What if we stopped viewing history through the lens of collapse and conquest? What if we stopped asking, "What used to be here?" and started asking, "What still remains?"
Across the globe, civilizations labeled as "ancient" or "lost" have living descendants, ongoing cultural practices, and architectural or agricultural legacies that continue to shape the land. It is not that these civilizations disappeared. It's that the lens we use to see them has been filtered through colonization, Eurocentrism, and the idea that civilization looks only one way.
Let's take a look at Arizona.
Too often imagined as a blank frontier, Arizona is the site of millennia-old desert civilizations like the Hohokam, whose irrigation canals literally form the foundation of Phoenix's water system today. This wasn't a temporary settlement or a nomadic pass-through. These were builders, engineers, and farmers who sustained city-like settlements in extreme conditions for hundreds of years. They made a home of the desert, and much of what they built is still around us, buried beneath concrete and suburbia.
In the same way we regard Egypt as a living country with thousands of years of cultural continuity—even as its language and religion have changed—so too should we view Mesoamerica, the Andes, and the American Southwest as zones of deep, living civilization. Mexico is not just a post-colonial state. It is the heir to Toltec, Maya, Aztec, and hundreds of regional powers. Their traditions, cosmologies, and forms of governance persist—sometimes obviously, sometimes quietly.
We see similar truths elsewhere.

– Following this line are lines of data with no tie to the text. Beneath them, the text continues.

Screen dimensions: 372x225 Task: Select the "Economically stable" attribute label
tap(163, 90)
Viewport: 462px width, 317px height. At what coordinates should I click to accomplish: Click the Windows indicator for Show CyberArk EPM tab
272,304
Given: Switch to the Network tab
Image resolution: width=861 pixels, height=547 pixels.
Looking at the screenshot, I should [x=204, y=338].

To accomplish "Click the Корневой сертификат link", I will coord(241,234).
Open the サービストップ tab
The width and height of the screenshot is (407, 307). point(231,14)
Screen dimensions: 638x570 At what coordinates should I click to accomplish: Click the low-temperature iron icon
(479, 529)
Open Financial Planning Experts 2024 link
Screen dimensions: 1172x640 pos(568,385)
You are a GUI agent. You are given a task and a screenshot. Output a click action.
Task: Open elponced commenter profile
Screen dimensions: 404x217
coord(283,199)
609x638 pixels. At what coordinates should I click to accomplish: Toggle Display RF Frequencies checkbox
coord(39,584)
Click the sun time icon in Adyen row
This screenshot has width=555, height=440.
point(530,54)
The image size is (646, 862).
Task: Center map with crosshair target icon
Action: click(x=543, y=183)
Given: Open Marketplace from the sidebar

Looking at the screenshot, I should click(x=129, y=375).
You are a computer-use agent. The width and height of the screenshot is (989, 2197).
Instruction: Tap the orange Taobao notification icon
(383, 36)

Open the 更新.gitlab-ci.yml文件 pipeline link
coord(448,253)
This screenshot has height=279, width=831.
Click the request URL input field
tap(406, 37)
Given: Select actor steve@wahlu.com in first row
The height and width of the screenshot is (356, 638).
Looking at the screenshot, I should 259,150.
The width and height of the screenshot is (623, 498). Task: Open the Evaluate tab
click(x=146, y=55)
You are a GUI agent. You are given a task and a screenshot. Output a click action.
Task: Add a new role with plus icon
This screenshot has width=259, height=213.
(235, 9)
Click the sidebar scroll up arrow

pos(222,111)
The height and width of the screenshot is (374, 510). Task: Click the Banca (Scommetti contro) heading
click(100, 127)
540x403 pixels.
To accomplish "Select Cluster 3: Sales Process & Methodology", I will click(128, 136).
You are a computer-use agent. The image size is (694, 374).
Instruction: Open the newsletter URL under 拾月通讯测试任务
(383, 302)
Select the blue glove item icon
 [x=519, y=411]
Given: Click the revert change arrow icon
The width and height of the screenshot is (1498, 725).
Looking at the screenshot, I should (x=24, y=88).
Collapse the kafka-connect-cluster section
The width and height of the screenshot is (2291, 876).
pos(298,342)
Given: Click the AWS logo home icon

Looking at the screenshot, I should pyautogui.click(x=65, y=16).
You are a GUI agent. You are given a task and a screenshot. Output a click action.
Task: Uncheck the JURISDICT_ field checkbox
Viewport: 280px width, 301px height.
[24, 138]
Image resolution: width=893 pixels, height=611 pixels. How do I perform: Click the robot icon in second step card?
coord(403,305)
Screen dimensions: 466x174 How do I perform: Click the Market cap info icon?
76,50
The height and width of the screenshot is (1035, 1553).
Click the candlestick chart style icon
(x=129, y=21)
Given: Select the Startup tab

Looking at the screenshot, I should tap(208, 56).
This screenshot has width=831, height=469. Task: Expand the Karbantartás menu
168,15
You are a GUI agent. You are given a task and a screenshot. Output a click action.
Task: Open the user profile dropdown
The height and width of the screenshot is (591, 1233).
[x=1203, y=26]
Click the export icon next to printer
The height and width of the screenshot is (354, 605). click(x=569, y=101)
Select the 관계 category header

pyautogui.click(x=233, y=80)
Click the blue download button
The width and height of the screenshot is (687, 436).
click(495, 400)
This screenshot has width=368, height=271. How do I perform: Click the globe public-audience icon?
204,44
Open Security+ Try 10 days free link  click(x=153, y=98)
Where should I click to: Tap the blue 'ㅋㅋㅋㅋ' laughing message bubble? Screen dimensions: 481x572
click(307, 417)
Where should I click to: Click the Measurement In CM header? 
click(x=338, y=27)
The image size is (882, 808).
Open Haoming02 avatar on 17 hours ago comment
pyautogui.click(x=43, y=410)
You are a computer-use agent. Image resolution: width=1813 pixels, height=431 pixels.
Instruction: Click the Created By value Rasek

In Papua New Guinea, European explorers in the 1930s were shocked to find the Highlands were not a wild jungle, but a massive cultivated system, a landscape designed, shaped, and maintained by generations of human intention. They called it a garden. They compared it to a park. But it was neither wild nor European, iit was something older: a civilization that didn’t build with marble, but with landscape. A continent carved with kinship, memory, and food.
Australia offers another case. When the British first arrived, they described the land as an empty, cultivated plain. They imagined it was made for them. But in truth, Aboriginal Australians had long shaped the continent with fire, movement, and ecological design. It wasn’t an empty land—it was a deeply known and tended one.
The problem isn’t that these civilizations lacked writing or monumental architecture. The problem is that we equated "civilization" with our model: urban density, stone buildings, extractive economies, and written archives. But other models exist. They always have. And they were sustainable for thousands of years.
To decolonize our view of civilization is not to erase history. It is to enrich it. It is to honor Indigenous design, memory, and continuity. It is to say: the story didn’t stop with conquest.